Dilansir dari laman berita detik, Titin bersikeras menolak tuduhan tunggal bahwa dirinya menerima uang suap secara personal. Ia mengklaim dengan lantang bahwa dirinya hanya bertindak sebagai pelaksana teknis di lapangan atas instruksi berjenjang dari atasannya. Pernyataan berani di depan lobi tahanan ini langsung menjadi amunisi baru bagi tim penyidik lembaga antirasuah.
Plt Deputi Penindakan KPK, Achmad Taufik Husein, pada Kamis (11/6/2026) di Jakarta, menegaskan bahwa kesaksian Titin akan menjadi materi krusial dalam pemeriksaan lanjutan. Pihaknya berjanji akan melakukan konfirmasi silang (cross-check) atas seluruh klaim tersebut dengan bukti-bukti sahih di lapangan guna memperlihatkan kebenaran yang sesungguhnya.
“Tentunya pasti akan kami dalami. Kami akan lihat dokumen elektronik maupun dokumen susulan yang diamankan penyidik,” ujar Taufik secara gamblang.
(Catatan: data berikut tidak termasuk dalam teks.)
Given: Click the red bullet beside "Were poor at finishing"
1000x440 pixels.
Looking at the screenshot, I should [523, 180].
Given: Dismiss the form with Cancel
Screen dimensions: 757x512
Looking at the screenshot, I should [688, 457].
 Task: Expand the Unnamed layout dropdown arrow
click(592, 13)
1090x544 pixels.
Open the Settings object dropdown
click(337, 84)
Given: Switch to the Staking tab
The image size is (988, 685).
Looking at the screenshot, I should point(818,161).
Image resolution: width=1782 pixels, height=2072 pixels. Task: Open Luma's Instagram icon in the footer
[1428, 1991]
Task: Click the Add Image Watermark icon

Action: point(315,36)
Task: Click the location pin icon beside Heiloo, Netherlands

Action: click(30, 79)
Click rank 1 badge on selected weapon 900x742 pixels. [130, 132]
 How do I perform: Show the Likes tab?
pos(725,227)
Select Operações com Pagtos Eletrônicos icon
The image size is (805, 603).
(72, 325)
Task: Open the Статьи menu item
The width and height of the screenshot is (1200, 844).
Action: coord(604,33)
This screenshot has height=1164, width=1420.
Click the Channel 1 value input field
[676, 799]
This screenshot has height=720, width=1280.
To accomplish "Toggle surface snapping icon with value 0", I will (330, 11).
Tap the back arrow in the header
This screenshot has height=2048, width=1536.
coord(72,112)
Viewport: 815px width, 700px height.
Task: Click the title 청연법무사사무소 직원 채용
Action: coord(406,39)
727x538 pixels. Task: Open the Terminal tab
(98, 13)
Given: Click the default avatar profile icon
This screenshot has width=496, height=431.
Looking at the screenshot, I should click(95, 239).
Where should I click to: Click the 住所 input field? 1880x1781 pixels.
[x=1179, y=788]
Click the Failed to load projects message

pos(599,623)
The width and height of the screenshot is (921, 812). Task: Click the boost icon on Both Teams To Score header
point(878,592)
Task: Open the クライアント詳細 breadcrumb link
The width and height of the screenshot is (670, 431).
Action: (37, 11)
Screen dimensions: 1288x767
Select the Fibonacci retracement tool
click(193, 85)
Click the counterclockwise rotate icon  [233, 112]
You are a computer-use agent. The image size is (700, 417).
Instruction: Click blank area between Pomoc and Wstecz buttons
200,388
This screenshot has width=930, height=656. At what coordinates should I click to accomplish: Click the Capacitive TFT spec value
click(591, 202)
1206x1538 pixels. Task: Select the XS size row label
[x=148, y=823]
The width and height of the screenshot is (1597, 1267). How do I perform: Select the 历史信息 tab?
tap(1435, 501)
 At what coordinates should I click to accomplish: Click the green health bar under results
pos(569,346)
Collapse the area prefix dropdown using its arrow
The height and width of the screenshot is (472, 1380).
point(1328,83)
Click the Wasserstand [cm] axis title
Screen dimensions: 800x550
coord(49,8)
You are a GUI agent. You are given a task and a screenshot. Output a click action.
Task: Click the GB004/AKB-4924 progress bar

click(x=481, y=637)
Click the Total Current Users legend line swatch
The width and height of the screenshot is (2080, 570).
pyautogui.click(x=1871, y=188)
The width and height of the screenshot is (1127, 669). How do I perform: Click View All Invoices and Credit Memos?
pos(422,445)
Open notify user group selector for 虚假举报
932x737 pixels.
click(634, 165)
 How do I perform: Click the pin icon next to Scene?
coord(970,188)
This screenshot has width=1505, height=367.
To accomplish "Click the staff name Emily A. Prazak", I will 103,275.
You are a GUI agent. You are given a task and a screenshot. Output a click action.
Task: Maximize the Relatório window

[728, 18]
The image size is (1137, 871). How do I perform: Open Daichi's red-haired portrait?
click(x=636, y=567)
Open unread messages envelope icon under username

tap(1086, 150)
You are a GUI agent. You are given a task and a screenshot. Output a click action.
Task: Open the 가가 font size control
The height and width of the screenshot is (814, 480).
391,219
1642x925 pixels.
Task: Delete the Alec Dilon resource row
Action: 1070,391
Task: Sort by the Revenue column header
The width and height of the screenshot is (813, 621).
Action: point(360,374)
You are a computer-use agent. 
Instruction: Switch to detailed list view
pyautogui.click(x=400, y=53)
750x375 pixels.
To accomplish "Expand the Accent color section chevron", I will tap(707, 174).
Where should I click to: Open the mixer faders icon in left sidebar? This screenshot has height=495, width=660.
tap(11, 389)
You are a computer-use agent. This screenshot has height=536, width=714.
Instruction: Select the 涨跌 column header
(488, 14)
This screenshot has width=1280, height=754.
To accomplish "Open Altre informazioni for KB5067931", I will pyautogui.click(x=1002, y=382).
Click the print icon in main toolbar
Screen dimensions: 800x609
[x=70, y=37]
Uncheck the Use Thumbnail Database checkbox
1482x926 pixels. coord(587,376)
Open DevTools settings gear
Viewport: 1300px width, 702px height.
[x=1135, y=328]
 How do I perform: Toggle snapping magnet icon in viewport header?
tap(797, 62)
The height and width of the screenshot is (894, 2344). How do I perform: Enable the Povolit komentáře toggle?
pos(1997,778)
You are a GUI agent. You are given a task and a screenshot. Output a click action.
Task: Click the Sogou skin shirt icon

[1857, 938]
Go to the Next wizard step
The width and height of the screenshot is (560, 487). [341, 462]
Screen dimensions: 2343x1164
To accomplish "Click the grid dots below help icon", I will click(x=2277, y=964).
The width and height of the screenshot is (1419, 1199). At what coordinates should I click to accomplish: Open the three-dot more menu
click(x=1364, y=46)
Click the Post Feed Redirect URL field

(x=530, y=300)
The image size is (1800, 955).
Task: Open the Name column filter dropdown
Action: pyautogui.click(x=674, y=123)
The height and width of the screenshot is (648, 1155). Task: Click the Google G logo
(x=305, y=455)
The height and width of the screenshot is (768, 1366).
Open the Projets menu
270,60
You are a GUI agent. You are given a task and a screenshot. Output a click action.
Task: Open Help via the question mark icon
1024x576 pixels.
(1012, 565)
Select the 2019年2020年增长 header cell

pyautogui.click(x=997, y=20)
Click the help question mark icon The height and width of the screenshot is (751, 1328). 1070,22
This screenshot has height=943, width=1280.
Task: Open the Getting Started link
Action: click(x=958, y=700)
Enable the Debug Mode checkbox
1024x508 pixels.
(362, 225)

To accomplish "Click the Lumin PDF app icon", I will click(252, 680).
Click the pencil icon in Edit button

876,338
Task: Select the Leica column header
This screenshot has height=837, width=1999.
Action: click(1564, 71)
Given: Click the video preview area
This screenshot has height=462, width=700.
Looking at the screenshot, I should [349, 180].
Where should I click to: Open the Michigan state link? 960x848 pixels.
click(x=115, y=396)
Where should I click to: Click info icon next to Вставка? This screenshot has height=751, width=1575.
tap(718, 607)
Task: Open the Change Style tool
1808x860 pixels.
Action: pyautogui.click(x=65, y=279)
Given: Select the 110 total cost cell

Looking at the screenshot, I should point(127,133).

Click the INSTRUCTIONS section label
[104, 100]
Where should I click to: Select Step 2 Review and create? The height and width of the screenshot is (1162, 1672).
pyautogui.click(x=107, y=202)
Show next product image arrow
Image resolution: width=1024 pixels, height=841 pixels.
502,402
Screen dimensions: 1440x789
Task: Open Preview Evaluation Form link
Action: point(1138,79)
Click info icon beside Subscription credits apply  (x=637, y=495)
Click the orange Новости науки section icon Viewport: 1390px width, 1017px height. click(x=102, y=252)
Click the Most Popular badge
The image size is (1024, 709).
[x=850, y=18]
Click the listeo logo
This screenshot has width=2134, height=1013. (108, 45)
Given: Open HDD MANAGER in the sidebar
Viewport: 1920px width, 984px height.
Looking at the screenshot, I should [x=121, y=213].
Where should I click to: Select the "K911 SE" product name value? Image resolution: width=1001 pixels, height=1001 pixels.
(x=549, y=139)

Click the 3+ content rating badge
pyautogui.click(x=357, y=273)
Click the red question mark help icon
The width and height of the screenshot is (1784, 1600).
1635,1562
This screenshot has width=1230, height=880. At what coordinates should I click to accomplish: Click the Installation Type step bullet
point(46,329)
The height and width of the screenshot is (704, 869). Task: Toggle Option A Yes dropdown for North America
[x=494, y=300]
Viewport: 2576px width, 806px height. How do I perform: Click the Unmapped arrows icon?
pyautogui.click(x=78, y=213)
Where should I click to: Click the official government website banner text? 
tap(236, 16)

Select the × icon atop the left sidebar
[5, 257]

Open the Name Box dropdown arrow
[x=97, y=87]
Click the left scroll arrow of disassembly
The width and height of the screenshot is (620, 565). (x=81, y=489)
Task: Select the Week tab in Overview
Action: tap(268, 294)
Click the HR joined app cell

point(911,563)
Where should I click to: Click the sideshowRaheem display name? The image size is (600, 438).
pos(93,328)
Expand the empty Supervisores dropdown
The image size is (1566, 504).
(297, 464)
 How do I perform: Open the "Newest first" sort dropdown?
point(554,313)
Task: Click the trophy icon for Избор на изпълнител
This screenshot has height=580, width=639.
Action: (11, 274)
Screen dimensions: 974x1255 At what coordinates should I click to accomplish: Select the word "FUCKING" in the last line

Ia menyadari bahwa membongkar konspirasi korupsi struktural yang bermula dari Operasi Tangkap Tangan (OTT) mustahil diselesaikan dalam kurun waktu 1×24 jam saja.
Jejak Tersangka Angga Sebagai Mantan Staf Ahli Anggota BPK V
Sorotan tajam tim satgas penindakan kini juga diarahkan kepada tersangka Augusz Dewanggara alias Angga. Sosok dari klaster swasta ini disebut-sebut memiliki posisi tawar kuat karena menjadi tangan kanan dari Anggota V BPK RI, Bobby Adhityo Rizaldi.
Fakta mencengangkan berhasil terungkap ke ruang publik bahwa Angga sebelumnya memiliki rekam jejak kedekatan fungsional sebagai staf ahli Bobby kala yang bersangkutan masih menduduki kursi parlemen di DPR RI Fraksi Golkar. Tim penyidik KPK kini tengah menginvestigasi secara intensif apakah posisi strategis serta garis koordinasi tersebut tetap dipertahankan secara terselubung saat Bobby beralih tugas menjadi komisioner di BPK.
Mufakat Jahat Manipulasi LHP Sektor Pendidikan Tahun 2025
Pusaran kasus rasuah ini disinyalir kuat bermuara pada upaya terstruktur dari Pemkab Muara Enim untuk memanipulasi Laporan Hasil Pemeriksaan (LHP) Keuangan Tahun Anggaran 2025 agar mendapatkan opini wajar.
Berdasarkan dokumen manifestasi penyidikan, dana suap harian tersebut diduga kuat berasal dari kantong pengusaha Fika dan Cory. Keduanya merupakan pihak vendor atau rekanan swasta penyedia proyek papan tulis interaktif (Smart Board) di lingkungan Dinas Pendidikan dan Kebudayaan Muara Enim. Dana itu sengaja digelontorkan untuk mengamankan posisi kelayakan proyek perusahaan mereka sekaligus menyogok oknum auditor negara di daerah.